§ **WHAT THE TASK ASKS**
Write down exactly the lines from the one with "Tillåt alla (1097, 1188)" to the end of the data, first and last included, and no others.

Items from a data source:

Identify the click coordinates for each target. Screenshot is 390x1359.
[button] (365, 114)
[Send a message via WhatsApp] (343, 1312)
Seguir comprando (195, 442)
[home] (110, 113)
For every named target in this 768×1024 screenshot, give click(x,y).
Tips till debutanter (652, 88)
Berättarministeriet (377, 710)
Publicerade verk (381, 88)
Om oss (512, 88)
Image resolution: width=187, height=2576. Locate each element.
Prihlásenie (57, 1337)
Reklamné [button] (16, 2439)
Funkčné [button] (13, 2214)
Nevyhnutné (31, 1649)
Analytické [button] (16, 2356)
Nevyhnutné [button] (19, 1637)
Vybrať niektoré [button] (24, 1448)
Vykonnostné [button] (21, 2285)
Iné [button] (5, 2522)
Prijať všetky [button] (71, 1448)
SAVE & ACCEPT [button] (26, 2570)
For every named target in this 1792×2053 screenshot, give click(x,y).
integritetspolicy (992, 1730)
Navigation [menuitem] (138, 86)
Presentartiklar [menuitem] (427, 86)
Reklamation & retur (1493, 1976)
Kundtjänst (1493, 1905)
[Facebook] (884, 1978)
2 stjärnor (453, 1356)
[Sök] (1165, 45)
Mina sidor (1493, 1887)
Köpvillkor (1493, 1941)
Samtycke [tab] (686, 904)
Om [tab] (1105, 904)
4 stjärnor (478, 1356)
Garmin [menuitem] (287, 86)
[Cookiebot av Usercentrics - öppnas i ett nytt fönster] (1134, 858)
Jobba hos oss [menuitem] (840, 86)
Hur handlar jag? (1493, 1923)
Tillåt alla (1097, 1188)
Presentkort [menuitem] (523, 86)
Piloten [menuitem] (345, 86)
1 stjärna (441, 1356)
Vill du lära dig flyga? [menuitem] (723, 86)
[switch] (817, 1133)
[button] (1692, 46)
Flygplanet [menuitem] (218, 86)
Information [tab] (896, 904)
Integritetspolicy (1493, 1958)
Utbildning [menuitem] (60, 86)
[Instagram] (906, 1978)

§ **PROBLEM SOLUTION**
Tillåt alla (1097, 1188)
Presentkort [menuitem] (523, 86)
Piloten [menuitem] (345, 86)
1 stjärna (441, 1356)
Vill du lära dig flyga? [menuitem] (723, 86)
[switch] (817, 1133)
[button] (1692, 46)
Flygplanet [menuitem] (218, 86)
Information [tab] (896, 904)
Integritetspolicy (1493, 1958)
Utbildning [menuitem] (60, 86)
[Instagram] (906, 1978)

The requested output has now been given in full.